* [About this task]: Check each line of the entries below for the word "blue", and copy the lines that have it.

Saved data entries:
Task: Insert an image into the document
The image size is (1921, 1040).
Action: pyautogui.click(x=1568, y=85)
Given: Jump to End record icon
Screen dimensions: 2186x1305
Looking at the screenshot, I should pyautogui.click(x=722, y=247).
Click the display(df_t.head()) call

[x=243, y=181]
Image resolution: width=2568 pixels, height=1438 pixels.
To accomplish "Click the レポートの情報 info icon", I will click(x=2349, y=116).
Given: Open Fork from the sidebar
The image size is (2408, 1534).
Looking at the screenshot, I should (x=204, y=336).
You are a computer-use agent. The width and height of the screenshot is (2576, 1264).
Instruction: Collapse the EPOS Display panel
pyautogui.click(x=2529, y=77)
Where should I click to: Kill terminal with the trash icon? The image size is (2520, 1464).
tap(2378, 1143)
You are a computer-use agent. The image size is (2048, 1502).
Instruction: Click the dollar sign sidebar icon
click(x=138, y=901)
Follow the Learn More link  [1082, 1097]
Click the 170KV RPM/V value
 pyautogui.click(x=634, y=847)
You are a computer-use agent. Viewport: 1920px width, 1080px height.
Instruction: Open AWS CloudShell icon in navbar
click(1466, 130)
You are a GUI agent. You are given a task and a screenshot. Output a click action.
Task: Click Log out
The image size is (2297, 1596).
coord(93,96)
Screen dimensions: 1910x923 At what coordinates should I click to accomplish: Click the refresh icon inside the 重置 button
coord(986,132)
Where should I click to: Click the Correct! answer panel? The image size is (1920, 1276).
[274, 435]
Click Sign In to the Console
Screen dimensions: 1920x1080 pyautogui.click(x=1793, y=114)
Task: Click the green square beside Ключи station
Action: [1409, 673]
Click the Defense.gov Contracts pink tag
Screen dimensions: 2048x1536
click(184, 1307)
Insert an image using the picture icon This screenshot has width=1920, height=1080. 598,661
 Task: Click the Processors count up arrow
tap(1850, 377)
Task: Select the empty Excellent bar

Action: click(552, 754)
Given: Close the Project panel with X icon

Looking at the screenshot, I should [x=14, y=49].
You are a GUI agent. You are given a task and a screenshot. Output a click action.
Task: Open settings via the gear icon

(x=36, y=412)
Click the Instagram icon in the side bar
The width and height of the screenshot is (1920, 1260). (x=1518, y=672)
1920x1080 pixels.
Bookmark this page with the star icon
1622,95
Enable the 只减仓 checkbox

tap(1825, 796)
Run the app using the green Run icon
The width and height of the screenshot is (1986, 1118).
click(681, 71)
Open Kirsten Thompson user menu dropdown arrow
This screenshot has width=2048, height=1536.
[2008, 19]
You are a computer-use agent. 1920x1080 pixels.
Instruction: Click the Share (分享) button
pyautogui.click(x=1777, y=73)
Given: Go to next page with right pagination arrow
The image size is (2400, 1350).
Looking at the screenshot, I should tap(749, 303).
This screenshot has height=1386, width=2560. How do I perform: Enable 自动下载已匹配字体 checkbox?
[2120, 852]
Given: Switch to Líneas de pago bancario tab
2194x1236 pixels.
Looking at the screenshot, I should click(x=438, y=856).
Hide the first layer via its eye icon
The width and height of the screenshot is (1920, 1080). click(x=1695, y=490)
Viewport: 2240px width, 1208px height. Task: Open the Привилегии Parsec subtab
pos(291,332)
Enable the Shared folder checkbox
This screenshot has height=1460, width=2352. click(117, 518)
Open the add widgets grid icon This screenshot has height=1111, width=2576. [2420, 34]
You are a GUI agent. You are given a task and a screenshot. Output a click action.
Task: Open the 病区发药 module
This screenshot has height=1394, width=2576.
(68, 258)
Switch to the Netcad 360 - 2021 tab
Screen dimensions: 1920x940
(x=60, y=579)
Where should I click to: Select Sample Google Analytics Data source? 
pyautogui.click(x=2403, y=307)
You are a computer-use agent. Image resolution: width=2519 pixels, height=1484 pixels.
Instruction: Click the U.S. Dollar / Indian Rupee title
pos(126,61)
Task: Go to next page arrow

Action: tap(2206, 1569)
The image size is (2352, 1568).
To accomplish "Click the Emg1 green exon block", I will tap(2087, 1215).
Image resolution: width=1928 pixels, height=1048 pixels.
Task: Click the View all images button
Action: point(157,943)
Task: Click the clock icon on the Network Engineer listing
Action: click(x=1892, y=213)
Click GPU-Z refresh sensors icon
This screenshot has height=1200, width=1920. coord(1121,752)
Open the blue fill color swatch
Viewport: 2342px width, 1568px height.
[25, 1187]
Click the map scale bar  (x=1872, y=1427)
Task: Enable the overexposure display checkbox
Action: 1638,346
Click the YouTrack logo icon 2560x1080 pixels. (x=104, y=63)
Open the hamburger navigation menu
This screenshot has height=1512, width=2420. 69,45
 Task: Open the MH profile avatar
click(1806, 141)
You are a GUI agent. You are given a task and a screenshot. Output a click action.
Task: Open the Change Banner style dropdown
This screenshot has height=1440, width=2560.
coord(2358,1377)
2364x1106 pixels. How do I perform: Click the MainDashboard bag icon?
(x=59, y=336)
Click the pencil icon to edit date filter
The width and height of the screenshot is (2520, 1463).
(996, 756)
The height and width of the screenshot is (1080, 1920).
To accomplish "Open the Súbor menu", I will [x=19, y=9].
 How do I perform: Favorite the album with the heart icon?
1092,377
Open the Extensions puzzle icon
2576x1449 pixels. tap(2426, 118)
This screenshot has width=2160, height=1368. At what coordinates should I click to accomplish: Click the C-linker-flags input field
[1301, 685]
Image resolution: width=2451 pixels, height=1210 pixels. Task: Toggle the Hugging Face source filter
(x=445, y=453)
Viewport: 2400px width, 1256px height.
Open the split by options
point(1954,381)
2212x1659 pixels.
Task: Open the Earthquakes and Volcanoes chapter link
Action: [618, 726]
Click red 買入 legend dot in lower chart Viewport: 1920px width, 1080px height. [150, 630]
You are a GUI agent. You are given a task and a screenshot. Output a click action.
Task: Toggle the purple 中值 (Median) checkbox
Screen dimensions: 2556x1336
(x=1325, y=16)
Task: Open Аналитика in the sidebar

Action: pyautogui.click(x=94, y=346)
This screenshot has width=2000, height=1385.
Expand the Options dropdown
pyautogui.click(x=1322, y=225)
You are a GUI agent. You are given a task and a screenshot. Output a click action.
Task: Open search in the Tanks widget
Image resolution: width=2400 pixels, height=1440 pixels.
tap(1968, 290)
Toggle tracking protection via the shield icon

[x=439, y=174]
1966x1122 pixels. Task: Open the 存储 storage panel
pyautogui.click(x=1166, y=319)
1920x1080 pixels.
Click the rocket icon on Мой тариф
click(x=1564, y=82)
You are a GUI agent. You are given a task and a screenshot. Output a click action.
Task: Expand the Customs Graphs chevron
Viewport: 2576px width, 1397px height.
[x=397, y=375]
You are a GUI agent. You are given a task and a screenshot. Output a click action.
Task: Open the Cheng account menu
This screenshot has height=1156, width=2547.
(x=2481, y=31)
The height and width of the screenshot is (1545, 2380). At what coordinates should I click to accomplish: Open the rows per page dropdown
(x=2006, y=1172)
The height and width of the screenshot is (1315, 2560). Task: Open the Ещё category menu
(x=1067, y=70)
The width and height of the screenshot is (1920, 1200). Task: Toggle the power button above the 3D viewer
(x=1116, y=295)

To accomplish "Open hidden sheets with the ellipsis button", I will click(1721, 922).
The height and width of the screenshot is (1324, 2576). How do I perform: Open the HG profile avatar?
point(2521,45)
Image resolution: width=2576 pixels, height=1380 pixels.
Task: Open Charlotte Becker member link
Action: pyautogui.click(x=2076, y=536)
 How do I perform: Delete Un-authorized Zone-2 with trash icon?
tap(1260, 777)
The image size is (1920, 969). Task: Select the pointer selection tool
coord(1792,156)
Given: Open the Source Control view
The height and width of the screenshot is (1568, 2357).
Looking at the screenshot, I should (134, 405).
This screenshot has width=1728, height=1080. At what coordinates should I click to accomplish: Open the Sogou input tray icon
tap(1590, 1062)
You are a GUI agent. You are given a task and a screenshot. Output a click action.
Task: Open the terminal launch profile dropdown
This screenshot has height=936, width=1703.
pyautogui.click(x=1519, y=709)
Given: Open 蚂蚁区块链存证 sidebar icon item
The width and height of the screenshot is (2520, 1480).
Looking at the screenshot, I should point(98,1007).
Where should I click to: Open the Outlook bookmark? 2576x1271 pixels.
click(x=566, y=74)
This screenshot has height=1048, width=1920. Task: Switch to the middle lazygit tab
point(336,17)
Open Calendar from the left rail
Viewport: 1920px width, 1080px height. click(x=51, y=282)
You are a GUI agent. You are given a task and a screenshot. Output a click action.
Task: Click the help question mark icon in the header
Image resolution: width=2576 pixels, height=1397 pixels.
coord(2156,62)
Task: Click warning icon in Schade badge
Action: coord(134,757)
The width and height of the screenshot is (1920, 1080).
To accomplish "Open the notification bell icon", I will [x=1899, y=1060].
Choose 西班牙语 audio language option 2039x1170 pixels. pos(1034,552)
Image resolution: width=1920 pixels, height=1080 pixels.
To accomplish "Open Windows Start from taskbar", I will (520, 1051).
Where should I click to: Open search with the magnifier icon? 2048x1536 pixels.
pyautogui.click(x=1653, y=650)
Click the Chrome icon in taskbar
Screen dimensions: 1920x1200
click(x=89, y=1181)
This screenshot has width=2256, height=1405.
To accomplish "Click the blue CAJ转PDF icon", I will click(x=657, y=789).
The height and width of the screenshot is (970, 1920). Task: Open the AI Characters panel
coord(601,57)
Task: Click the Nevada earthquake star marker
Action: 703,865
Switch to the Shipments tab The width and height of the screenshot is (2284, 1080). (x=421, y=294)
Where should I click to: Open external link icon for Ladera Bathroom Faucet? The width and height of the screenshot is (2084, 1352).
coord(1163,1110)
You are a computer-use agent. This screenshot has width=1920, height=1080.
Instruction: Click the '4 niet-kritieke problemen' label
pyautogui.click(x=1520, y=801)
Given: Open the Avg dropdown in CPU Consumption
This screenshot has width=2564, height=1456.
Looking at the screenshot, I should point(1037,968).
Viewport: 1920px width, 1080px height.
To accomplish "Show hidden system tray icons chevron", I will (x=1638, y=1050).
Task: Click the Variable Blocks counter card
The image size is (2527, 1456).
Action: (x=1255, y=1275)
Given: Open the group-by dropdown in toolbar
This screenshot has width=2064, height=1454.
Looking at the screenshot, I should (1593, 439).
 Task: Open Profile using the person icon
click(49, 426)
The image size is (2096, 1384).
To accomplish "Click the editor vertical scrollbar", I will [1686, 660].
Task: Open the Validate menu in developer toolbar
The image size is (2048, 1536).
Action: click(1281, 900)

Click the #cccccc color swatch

* [Result for this task]:
Open the blue fill color swatch
To accomplish "Click the blue CAJ转PDF icon", I will click(x=657, y=789).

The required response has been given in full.